The first half of 2022 was rotten for investors in most assets – except gold, which according to various commentators is “doing what it’s supposed to do” which is preserving its value “and your capital”.
Warning lights in late 2021 that inflation was getting a firm grip in many places started to flash with increasing frequency in early 2022, thanks to the Russian invasion of Ukraine. The UK is probably headed for 11% inflation this year, according to the Bank of England. Turkey’s latest inflation is close to 80%. The multi-trillion Dollar ‘stimulus’ give-aways by governments to bat away the possibility of a global recession flooded economies with ‘free’ fiat money (and raised government debts) tilled the soil for global inflation. Russian tanks (and Western sanctions) sowed its seeds. The plants have grown and the harvest is being gathered.

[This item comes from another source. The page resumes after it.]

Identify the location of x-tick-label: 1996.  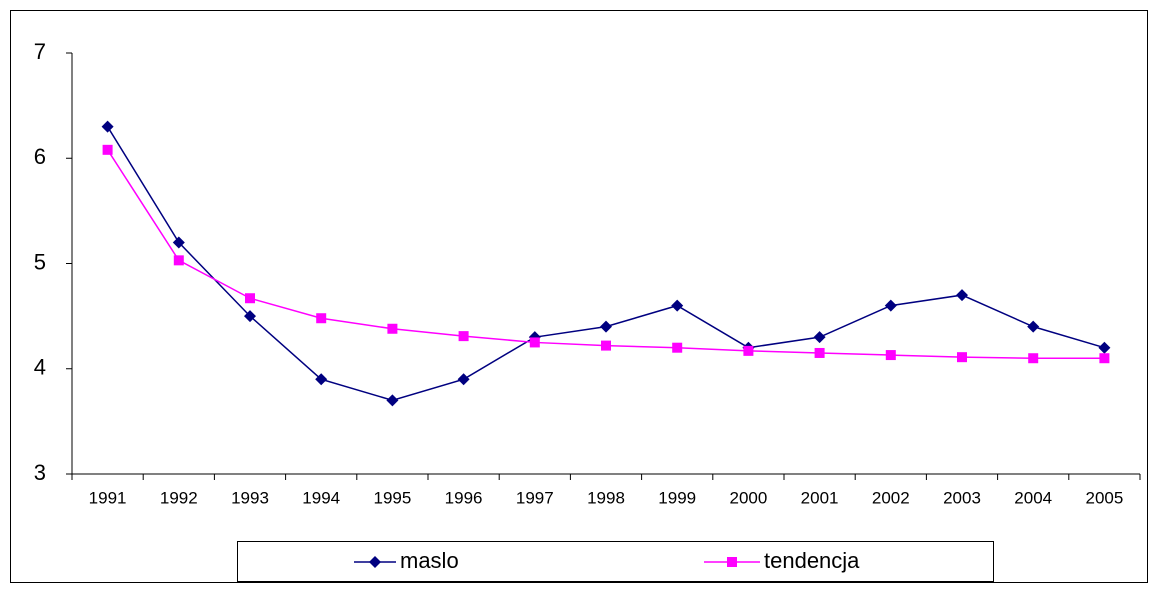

That provides the context for the first half of 2022 – investors knew that the major central banks would belatedly get around to pushing up interest rates to try to quell inflation. Their biggest fear became that the medicine for high inflation – high interest rates – would taste so bad that it would bring about a recession. Thus, they got out of just about everything except those assets clearly in strong demand and short supply – crude oil, natural gas, wheat, commodities generally – and the supposed safe haven, the US Dollar. But gold ended the first half of the year just 1.2% lower in US Dollar terms and was up an average of 5.5% against a basket of nine currencies (including the Dollar). Those assets perceived as having high risk, such as tech stocks, were the worst performers. In the second quarter of this year Tesla’s share price suffered a 38% decline, its biggest drop since its 2010 public flotation.
US stocks had their worst first-half drop in 50 years, with a loss in market value of more than $9 trillion since the end of 2021.
Will the second half of 2022 be any better, or will losses get worse? That very much depends where people think we are in the business cycle – still in the downswing or poised for an upturn? Many economists and business executives envisage a recession ahead. Robert Dent, a former analyst with the New York Federal Reserve, told Bloomberg that the “good news is there’s a limit to how severe it’s going to be… The bad news is it’s going to be prolonged”. He foresees a contraction of about 2% that begins in the fourth quarter of this year and lasts through next year. There have been a dozen recessions in the US since World War 2, lasting an average 10 months, the economy contracted by 2.5%, unemployment rose about 3.8% and corporate profits fell around 15%.
The major central banks – the European Central Bank, the Bank of England, and the US Federal Reserve – seem more united than for many months in recognising the need to raise interest rates to stifle inflation. The danger is that they may lag events and make money and credit more expensive as their economies are already weakening. In three-quarters of all market recessions since that of 1976 the value of gold has increased significantly, while the S&P 500 has sunk.
At Glint, we make every effort to demonstrate a balanced conversation between gold, crypto and fiat currencies when it comes to purchasing power and, while we strongly believe that gold is the fairest and most reliable currency on the planet, we need to point out that it isn’t 100% risk free. While we have seen a steady increase over time, the value of gold can fall, which means that its purchasing power can also decline.